Monday, November 16, 2015

The Winner of the 2015 Man Booker Award - Fiction At Its Finest!

Finally, the last installment of my previous two blogs regarding the 2015 Man Booker Prize. First the long list, then, the short list and now, the winner is named and it is A Brief History of Seven Killings by Marlon James published by Oneworld. The 44-year-old, now resident in Minneapolis, is the first Jamaican author to win the prize in its 47-year history. This is also the first win for the independent publisher, Oneworld Publications. We own a hardcover copy as well as an electronic copy. Marlon James also wrote John Crow's Devil (2005) which we own and The Book of Night Women (2009) which can be loaned from one of our partner libraries.

A Brief History of Seven Killings is a masterfully written modern epic that explores the attempted assassination of Bob Marley in the late 1970's. In December 1976, just before the Jamaican general election and two days before Bob Marley was to play the Smile Jamaica Concert, gunmen stormed his house, machine guns blazing. The attack nearly killed the Reggae superstar, his wife, and his manager, and injured several others. He left the country the next day and did not return for two years. Spanning decades and continents and peopled with a wide range of characters' assassins, journalists, drug dealers, and ghosts, A Brief History of Seven Killings is the fictional exploration of that dangerous and unstable time and its bloody aftermath, from the streets and slums of Kingston in the seventies, to the crack wars in New York in the eighties, to a radically altered Jamaica in the nineties.

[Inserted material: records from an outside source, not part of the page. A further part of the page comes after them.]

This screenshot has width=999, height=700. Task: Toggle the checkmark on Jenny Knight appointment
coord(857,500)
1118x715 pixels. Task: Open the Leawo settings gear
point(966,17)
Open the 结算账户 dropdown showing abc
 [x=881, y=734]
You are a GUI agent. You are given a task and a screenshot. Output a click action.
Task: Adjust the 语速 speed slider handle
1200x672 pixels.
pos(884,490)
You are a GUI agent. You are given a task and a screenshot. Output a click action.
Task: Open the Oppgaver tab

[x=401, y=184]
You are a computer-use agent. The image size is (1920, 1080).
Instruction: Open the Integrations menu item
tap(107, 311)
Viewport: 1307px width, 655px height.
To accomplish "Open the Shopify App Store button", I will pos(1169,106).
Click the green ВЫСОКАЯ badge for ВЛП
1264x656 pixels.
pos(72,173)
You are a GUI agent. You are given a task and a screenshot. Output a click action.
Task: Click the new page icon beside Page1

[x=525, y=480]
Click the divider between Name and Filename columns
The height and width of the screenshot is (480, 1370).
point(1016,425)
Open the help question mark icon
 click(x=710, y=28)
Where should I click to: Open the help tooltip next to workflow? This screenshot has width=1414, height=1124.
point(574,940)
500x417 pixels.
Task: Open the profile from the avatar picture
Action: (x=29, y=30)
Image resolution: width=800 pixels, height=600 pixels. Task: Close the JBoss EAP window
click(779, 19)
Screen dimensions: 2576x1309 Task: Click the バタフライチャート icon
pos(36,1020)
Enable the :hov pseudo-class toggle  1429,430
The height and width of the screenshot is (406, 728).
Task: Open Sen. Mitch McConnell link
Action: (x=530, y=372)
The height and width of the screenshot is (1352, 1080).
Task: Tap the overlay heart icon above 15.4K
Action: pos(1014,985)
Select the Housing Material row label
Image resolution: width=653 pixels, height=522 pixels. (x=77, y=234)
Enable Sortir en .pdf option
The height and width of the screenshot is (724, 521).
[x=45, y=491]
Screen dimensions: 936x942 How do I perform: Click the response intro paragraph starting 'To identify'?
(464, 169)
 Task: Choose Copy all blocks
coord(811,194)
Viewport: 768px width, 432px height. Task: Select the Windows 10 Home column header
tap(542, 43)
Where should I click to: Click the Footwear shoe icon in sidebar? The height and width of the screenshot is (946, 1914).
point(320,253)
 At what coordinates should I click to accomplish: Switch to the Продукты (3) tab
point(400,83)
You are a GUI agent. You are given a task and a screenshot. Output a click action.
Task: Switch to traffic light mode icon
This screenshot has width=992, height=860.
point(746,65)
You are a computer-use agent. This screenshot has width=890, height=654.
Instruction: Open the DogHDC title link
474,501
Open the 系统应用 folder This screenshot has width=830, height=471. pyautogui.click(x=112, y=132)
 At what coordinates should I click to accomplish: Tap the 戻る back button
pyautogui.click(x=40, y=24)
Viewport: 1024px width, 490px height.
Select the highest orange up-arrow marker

Michael Wood, Chair of the judges, commented as follows:
"This book is startling in its range of voices and registers, running from the patois of the street posse to The Book of Revelation. It is a representation of political times and places, from the CIA intervention in Jamaica to the early years of crack gangs in New York and Miami."

"It is a crime novel that moves beyond the world of crime and takes us deep into a recent history we know far too little about. It moves at a terrific pace and will come to be seen as a classic of our times."

I am looking forward to reading this book. Hope I've piqued your interest as well.